I compared data on the new content from the launch date to present to data on the old content from the same timespan one year earlier.


Review of browser usage stats

  , , , ,

📥  Development, Tools

I recently thought it would be worth looking at our browser stats to see which browsers people are actually using when they visit our site. When I saw the recent numbers I was a bit surprised and thought it would be worth reviewing the changes over the past few years to find out:

  • Where have we come from?
  • What has changed in the past 3 years?
  • Where are we now?

I also wanted to produce some graphs to display the information visually rather than having lists of numbers in tables.

Show me the graphs

I'm going to jump straight in to the results now, but the details of where the data came from and how I produced these charts is covered later for those who are interested.

What our users were using in July 2008:

Browser Share / % Visits - July 2008

What our users now use (March 2012):

Browser Share / % Visits - March 2012

These 2 charts are massively different! They show how much has changed in the browser market, and consequently in web development, in less than 4 years.

No Chrome, no Opera, no Android to speak of in July 2008 (see disclaimer at the bottom) and Internet Explorer's share has more than halved.

How did we get here?

The change over time from July 2008 to March 2012:

Browser Share / % Visits per month

The same data as above, in a line chart:

Browser Share / % Visits per Month

So we see the steady decline of IE, the rapid growth of Chrome and (to a lesser extent) Safari and the squeeze of Firefox. Opera is the constant tiny fraction and in recent months we see the Android browser appear in the stats.

So what?

I believe it's important to have an understanding of the browsers that people visiting our site are actually using. We can then develop the site to work best for them. That may mean ensuring pages render well in older browsers or being able to use some new technology because our users' browsers support them - either way we can make things better for people visiting the site.

What about IE?

There is one last graph which I find interesting and should help to answer the recurrent question "Which versions of IE should we support?":

Internet Explorer Version Share / % Visits per Month

There appears to be a strong argument to ignore IE6 (finally!) and focus more on IE8 and 9. Unfortunately IE7 doesn't look like it's going away any time soon.

What's next?

There is of course a lot that we can do with the Google Analytics data.
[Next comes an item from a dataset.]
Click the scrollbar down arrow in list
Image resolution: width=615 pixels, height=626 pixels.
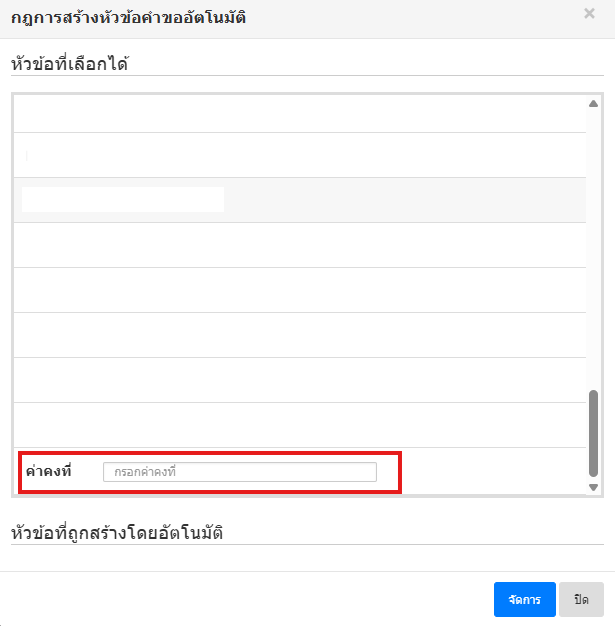593,487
I'd like to look at the different versions of all the browsers, filter by country/language/OS and also compare our stats with other websites.
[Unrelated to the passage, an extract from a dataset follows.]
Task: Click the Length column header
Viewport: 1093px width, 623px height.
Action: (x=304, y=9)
If you have any interesting browser stats for comparison, let me know in the comments.

Getting the data

I wanted browser stats for the last few years so I went straight to Google Analytics (GA), found our profile for external traffic and delved into the numbers.  However, it soon became clear that gathering data for the past few years from the web site would take ages (as I'd need to export data for 45 months individually).

So, I decided to get the data from GA using the API.  After looking around for existing code to help me, I settled on a pure JavaScript solution as a starting point.  This not only grabbed the data from GA but also generated graphs from it using Google Chart Tools.  It seemed perfect!
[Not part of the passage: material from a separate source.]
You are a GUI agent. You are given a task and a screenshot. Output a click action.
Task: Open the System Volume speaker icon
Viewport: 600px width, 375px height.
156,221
Or so I thought.  But, as so often is the case, I needed to modify the original code a lot more than I first expected, to get it doing what I wanted.  There were a few issues to overcome, including 414 errors (which were new to me) from the Google Chart API (documented in the FAQs) and the limited dimensions of Google Charts.  A really helpful tool for checking the data coming from GA was the Data Feed Query Explorer.

Once I had tweaked the code, understood the data formats and chosen my chart colours, I was able to get useful output and generate the graphs I've included in this post.

All data sourced from Google Analytics via the Data API. Values less then 0.5% have been ignored. All data is from external visits to the web site. Graphs were drawn using Google Chart tools and are accurate to 2px. Use caution when interpreting the graphs. Past performance is no guarantee of future success. Lines can go down as well as up.